-- Extracted records start --

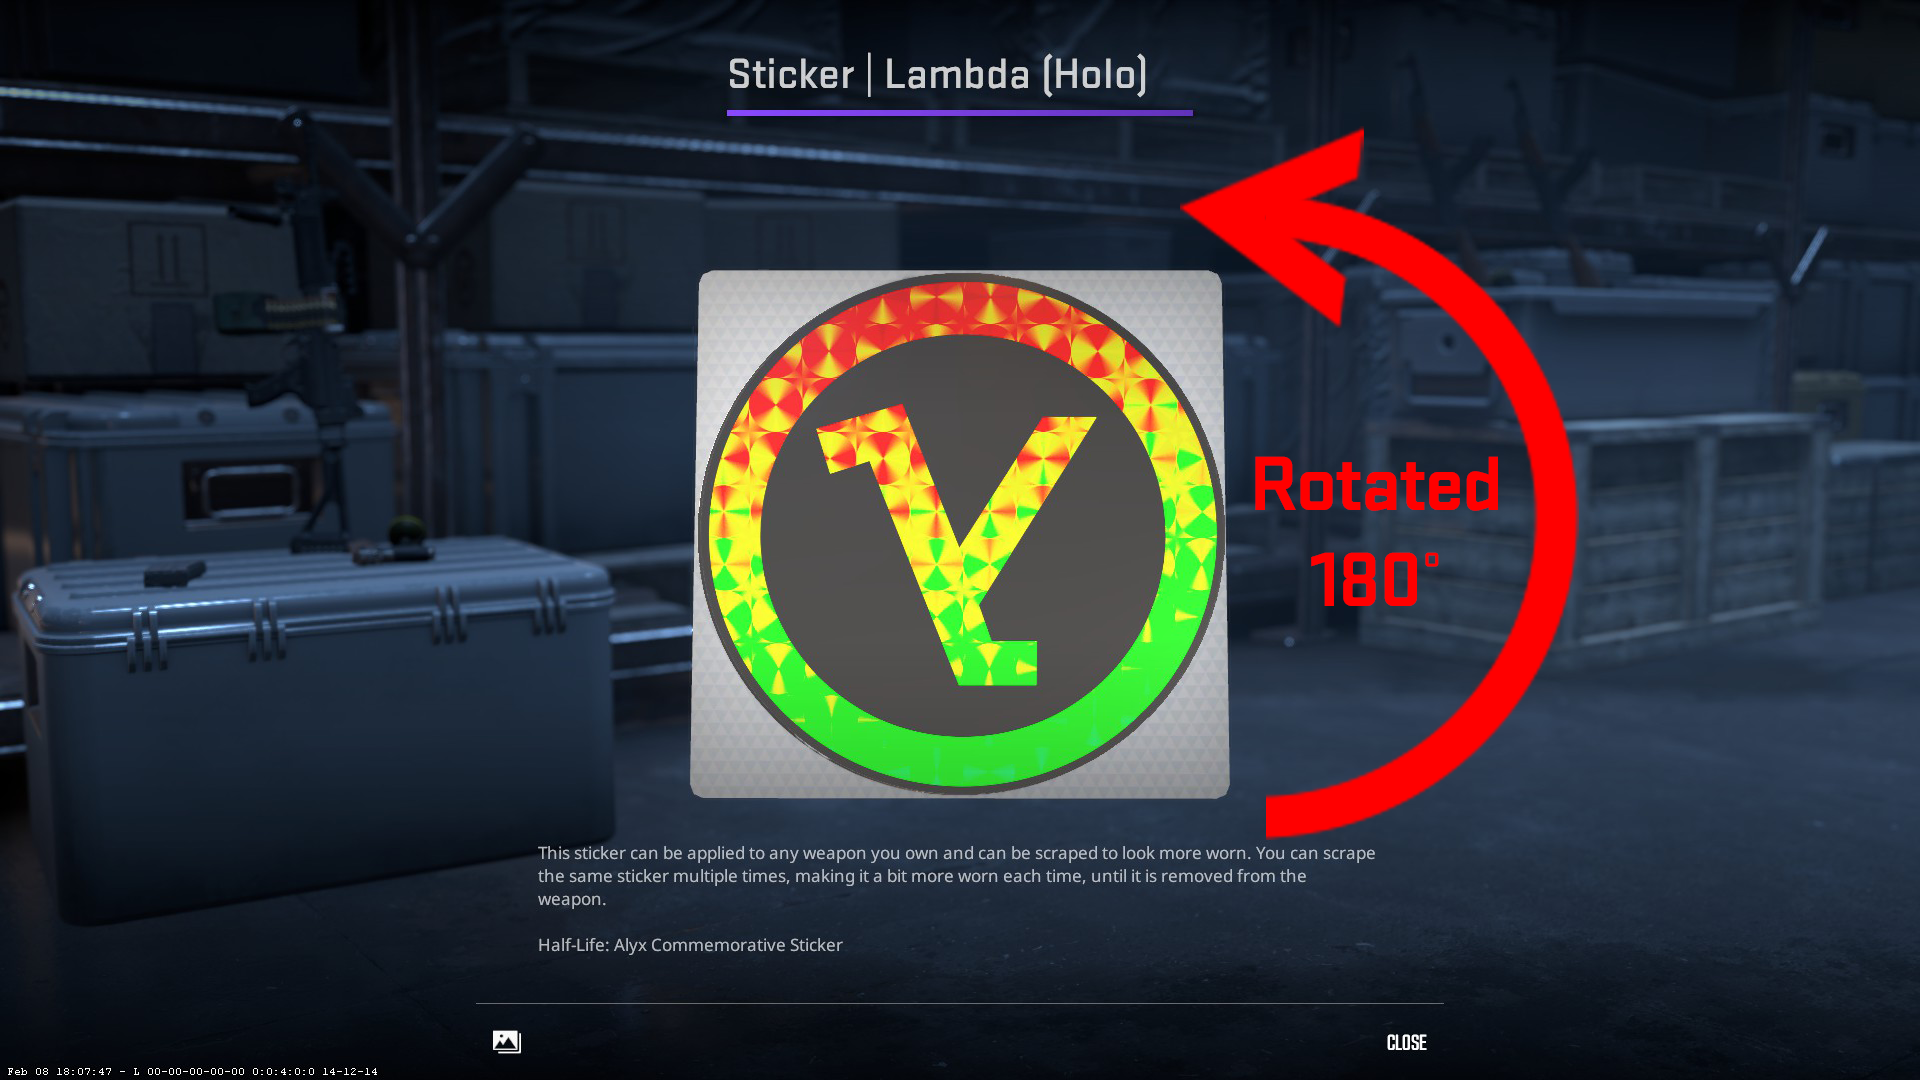Click the red "180°" label
1920x1080 pixels.
(1374, 580)
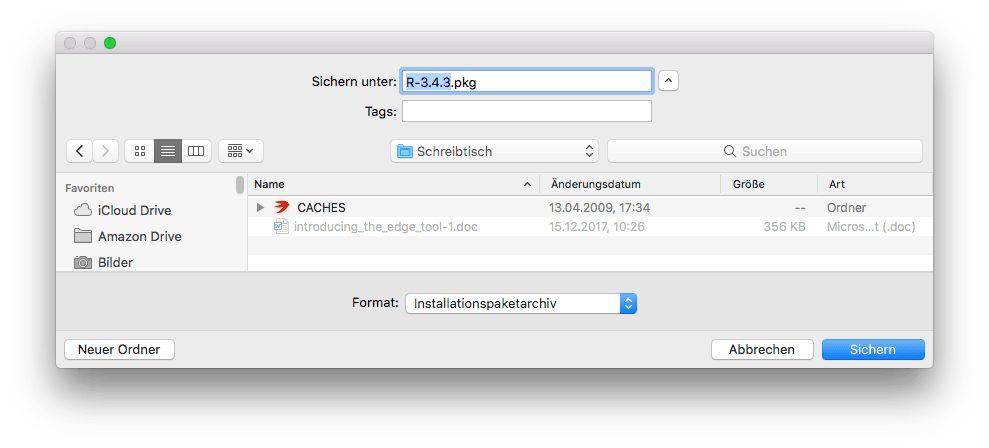Open the Format dropdown Installationspaketarchiv
This screenshot has width=989, height=448.
pos(520,303)
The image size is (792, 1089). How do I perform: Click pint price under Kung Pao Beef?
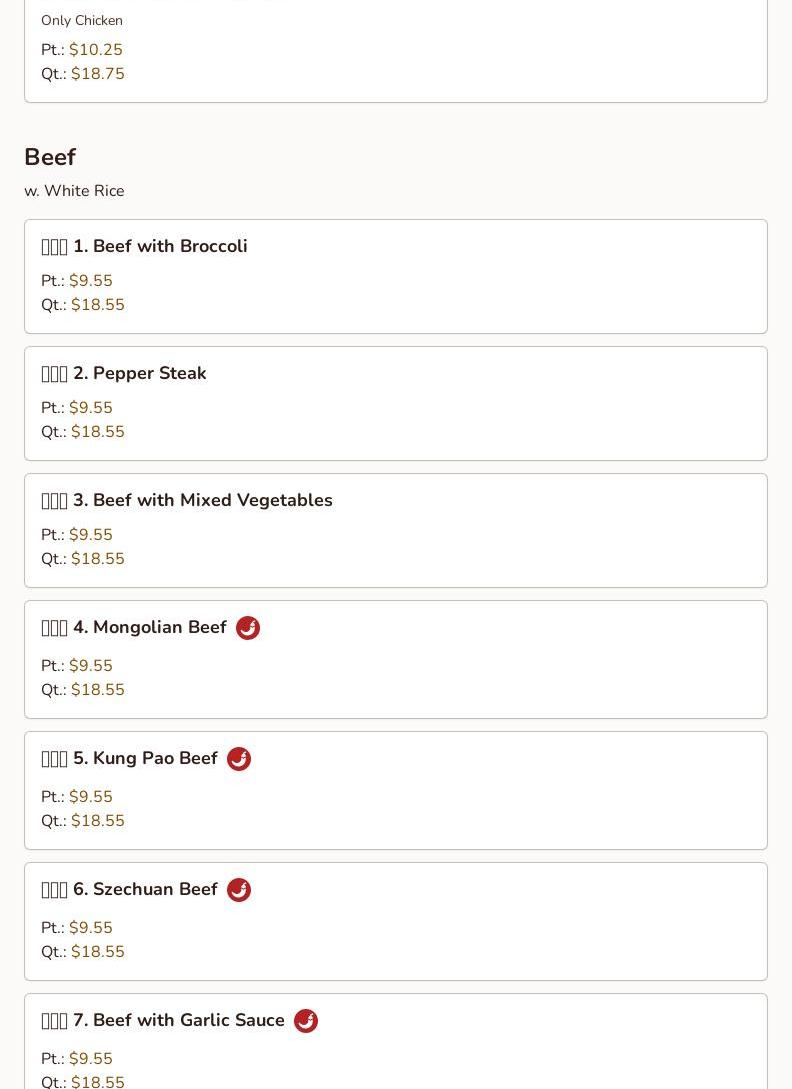pos(90,797)
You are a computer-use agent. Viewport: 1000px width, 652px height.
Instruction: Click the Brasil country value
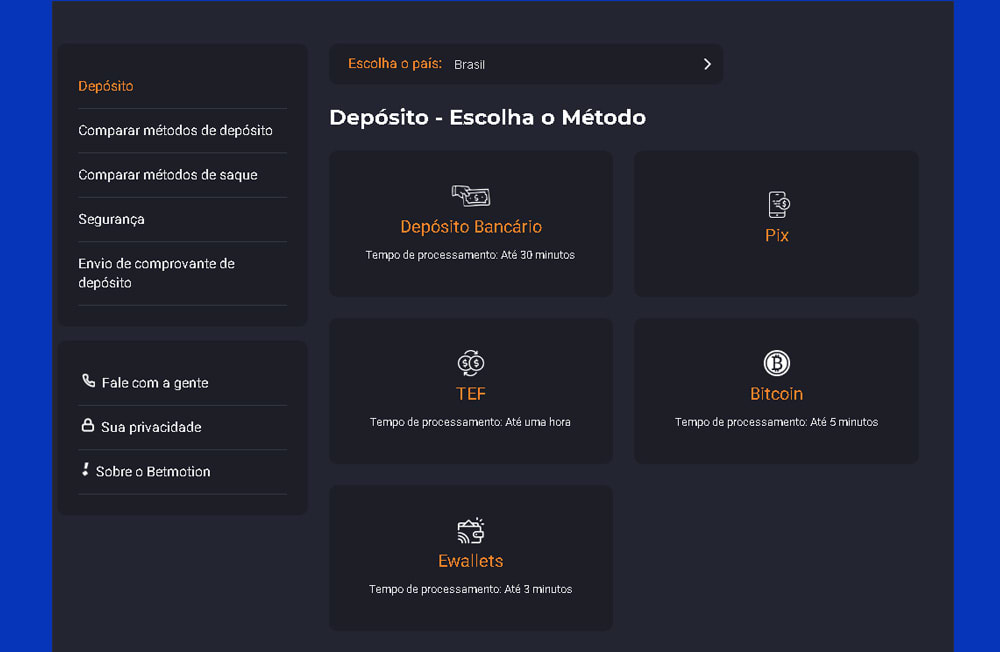469,63
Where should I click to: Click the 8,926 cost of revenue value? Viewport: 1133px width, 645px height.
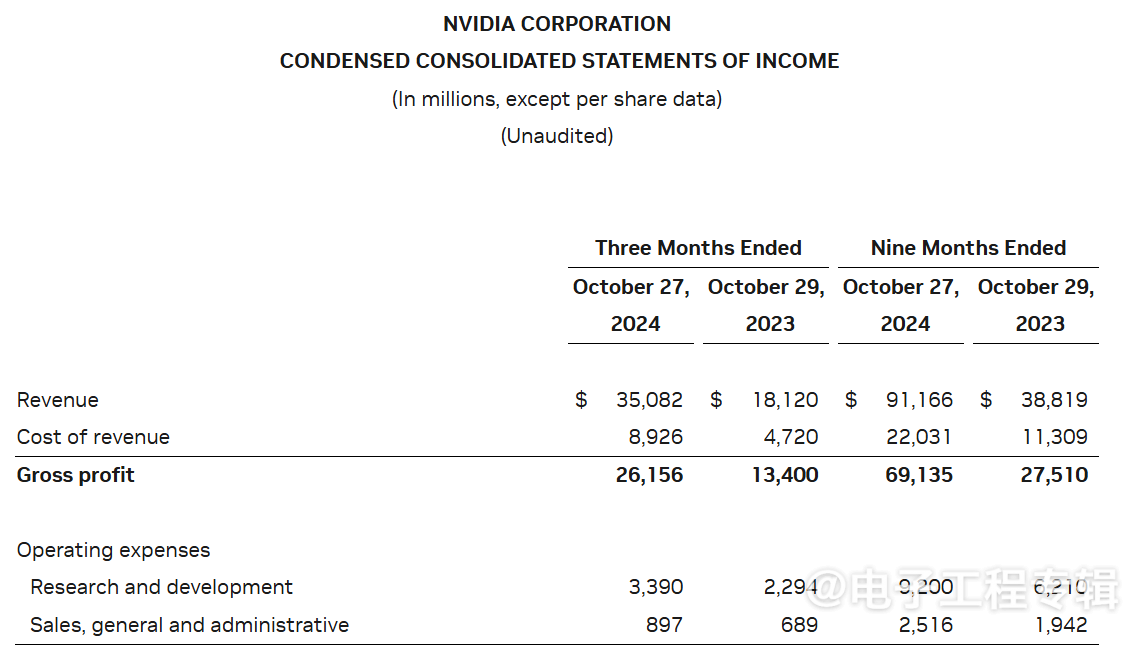[656, 437]
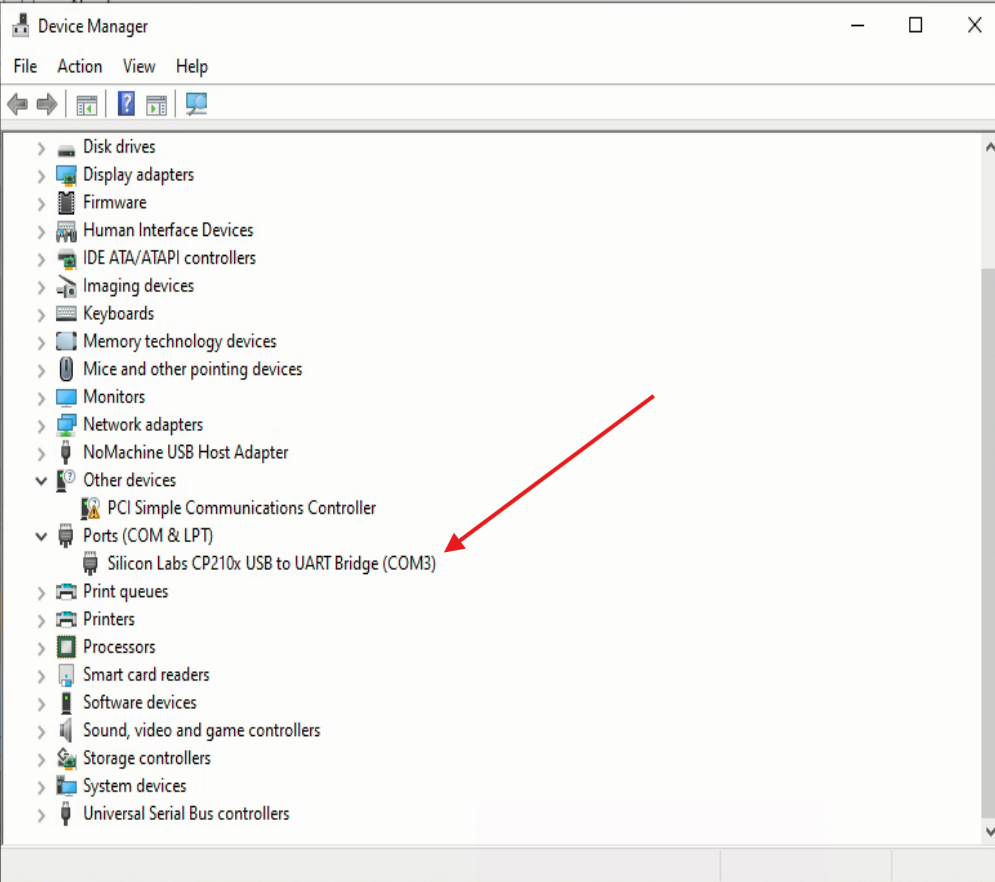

-- Extracted records end --

## Exercise requirements
Copy out every line of the listing above verbatim, omitting the pictures.

## Output of the exercise
Click the red "180°" label
1920x1080 pixels.
(1374, 580)
Open the Format dropdown Installationspaketarchiv
This screenshot has width=989, height=448.
pos(520,303)
The image size is (792, 1089). How do I perform: Click pint price under Kung Pao Beef?
pos(90,797)
You are a computer-use agent. Viewport: 1000px width, 652px height.
Instruction: Click the Brasil country value
469,63
Where should I click to: Click the 8,926 cost of revenue value? Viewport: 1133px width, 645px height.
[656, 437]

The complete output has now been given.